### Required work
Scan the data below and copy each line where "green" occurs.

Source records
• • • • •
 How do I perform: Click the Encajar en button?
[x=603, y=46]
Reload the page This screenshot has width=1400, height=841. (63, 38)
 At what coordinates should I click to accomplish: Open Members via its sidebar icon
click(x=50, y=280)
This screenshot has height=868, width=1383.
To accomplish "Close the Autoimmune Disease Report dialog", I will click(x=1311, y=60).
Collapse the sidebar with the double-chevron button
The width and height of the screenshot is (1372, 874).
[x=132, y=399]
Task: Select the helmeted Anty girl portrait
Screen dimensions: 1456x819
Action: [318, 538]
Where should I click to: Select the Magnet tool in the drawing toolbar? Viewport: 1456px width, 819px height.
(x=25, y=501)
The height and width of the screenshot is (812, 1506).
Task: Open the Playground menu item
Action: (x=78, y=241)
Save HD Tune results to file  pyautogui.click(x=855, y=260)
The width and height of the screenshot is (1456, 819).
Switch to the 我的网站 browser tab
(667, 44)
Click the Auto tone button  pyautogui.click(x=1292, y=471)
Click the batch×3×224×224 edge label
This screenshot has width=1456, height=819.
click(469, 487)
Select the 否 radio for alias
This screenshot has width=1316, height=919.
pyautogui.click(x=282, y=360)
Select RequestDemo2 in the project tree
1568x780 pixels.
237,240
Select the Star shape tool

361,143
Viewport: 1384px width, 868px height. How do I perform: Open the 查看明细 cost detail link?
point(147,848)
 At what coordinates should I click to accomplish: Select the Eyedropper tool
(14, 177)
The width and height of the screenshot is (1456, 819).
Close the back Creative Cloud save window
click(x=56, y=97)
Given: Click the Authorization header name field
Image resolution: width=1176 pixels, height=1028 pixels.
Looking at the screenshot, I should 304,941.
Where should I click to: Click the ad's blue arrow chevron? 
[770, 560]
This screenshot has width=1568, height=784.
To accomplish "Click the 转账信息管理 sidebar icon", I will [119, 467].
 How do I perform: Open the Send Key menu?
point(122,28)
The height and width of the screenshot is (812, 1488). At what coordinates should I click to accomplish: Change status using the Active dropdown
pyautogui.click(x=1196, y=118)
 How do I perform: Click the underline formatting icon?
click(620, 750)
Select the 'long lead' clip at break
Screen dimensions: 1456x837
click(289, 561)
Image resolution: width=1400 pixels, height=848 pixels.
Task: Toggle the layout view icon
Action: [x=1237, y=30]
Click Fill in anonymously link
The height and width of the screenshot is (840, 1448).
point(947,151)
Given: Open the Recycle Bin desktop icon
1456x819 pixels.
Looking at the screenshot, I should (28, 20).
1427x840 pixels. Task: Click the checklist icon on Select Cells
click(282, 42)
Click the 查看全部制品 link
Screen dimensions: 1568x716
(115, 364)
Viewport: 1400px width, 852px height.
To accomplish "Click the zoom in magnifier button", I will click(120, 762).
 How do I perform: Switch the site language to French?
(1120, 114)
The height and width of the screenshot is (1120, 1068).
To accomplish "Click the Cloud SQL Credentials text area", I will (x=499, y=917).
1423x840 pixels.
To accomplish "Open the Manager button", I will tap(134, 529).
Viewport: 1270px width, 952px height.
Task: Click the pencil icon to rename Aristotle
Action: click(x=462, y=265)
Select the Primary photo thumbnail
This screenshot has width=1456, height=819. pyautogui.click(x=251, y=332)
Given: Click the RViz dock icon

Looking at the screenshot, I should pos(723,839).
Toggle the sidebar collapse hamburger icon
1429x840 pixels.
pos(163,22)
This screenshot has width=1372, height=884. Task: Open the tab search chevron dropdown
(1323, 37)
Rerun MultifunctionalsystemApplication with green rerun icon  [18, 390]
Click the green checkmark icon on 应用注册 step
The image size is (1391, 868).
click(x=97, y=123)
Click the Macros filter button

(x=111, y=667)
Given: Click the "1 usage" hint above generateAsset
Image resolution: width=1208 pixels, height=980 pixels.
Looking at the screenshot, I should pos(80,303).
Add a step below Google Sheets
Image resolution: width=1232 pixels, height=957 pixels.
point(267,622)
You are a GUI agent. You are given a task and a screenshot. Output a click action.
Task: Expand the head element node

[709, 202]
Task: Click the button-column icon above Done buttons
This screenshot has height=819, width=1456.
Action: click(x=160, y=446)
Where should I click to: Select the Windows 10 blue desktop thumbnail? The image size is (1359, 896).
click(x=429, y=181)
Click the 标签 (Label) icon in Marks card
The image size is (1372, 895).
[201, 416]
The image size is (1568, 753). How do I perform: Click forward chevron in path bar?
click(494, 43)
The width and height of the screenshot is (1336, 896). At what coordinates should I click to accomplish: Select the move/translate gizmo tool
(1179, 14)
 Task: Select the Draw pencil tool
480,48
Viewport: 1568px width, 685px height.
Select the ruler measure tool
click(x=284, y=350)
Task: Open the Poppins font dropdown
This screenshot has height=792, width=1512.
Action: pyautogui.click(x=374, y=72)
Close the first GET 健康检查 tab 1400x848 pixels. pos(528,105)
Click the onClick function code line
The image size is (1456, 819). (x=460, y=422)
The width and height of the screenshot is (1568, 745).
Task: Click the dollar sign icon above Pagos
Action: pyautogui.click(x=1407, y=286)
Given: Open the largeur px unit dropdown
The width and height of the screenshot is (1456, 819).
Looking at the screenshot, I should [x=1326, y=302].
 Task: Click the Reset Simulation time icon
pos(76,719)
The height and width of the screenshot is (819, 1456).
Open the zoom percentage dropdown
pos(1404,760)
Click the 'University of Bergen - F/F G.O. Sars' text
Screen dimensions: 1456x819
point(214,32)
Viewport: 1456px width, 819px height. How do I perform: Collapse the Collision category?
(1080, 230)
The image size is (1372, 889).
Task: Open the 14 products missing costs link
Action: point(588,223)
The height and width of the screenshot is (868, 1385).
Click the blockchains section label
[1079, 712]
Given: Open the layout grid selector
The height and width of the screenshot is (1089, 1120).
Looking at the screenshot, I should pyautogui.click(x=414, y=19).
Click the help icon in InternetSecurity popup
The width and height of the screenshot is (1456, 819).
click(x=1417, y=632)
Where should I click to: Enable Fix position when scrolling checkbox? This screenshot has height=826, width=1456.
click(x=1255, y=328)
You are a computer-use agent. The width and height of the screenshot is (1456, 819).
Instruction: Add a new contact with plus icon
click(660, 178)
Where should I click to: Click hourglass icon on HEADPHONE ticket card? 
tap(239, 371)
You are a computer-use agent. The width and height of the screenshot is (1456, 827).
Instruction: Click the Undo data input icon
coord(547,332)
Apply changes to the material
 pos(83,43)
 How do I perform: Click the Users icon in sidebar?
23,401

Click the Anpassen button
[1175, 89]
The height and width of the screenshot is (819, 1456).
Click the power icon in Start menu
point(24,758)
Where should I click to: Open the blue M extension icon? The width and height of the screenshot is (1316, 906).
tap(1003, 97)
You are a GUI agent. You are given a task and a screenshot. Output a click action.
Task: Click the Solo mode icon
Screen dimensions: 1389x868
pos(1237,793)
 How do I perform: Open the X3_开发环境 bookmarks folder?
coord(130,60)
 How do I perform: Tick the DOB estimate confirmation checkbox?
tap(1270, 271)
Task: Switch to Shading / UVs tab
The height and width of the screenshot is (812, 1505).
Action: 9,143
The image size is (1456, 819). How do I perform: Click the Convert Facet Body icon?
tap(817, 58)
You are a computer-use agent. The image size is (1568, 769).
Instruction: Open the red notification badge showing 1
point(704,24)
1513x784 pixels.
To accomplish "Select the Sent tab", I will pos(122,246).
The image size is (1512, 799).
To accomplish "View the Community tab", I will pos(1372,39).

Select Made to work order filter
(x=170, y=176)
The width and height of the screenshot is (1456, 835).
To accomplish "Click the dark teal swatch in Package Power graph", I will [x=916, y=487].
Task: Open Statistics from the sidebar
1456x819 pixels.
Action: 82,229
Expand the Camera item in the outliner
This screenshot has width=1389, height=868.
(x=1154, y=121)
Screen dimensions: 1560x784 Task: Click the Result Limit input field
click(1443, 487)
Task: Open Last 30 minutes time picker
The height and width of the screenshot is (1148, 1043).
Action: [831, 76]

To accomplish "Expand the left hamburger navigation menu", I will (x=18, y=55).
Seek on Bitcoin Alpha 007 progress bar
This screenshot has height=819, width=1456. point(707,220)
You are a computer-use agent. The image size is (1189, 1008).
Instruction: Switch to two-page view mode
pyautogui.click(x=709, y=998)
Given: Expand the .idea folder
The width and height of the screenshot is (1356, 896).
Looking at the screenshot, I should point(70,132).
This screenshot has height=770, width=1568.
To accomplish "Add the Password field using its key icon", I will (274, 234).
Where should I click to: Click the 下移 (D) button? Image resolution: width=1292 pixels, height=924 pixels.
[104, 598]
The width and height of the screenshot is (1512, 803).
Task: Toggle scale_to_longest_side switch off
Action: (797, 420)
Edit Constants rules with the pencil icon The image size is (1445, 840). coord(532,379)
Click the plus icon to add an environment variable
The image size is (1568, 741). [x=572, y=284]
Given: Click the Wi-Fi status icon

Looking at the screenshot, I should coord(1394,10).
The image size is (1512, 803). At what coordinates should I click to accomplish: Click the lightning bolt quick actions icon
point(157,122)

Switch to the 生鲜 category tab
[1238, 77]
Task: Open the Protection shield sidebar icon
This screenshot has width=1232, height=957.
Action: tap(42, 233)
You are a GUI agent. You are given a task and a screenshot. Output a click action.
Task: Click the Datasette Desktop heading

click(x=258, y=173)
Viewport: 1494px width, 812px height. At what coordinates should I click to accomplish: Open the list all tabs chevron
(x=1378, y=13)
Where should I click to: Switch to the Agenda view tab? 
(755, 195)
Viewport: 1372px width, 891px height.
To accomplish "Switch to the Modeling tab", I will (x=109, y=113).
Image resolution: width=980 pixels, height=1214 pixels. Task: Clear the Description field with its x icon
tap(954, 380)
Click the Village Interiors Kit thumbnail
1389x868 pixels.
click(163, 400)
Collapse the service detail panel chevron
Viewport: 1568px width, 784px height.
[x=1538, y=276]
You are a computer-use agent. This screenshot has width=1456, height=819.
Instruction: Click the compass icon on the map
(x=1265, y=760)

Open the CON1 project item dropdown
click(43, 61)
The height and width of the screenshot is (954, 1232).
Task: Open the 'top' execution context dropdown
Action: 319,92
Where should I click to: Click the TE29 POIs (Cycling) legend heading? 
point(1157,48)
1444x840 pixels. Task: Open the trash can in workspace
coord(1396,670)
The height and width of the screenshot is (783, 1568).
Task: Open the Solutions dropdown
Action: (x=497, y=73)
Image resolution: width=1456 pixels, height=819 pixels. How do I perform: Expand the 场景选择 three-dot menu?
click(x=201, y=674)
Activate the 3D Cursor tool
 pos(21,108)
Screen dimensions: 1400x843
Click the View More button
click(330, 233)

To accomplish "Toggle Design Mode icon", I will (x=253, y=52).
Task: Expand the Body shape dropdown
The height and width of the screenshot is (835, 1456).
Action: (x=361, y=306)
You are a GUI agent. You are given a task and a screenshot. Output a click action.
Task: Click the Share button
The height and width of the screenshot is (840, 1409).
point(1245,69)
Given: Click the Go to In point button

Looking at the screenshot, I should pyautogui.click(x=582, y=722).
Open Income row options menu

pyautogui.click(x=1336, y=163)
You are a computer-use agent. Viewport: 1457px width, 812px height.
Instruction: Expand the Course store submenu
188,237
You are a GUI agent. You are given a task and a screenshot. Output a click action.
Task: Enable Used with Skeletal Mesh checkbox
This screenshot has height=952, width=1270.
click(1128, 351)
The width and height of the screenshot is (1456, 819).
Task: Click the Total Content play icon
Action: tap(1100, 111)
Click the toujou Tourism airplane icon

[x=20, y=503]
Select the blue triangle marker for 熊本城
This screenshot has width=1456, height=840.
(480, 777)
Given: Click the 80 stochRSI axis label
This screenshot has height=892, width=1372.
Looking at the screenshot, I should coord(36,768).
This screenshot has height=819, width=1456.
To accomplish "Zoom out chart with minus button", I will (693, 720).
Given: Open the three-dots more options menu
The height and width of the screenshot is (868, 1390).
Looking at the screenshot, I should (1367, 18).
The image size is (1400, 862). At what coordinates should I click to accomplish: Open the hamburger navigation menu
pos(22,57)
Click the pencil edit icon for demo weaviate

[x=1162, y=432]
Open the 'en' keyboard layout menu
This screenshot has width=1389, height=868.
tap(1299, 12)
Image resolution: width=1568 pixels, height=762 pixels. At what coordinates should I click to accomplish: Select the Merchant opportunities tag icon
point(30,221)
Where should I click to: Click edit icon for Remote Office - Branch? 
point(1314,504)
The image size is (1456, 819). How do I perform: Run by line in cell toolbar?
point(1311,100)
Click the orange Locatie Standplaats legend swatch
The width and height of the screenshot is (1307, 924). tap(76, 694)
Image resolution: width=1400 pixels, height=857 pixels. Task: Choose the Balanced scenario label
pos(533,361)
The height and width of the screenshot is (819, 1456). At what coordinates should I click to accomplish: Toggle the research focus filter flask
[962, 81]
• • • • •
### Result
Rerun MultifunctionalsystemApplication with green rerun icon  [18, 390]
Click the green checkmark icon on 应用注册 step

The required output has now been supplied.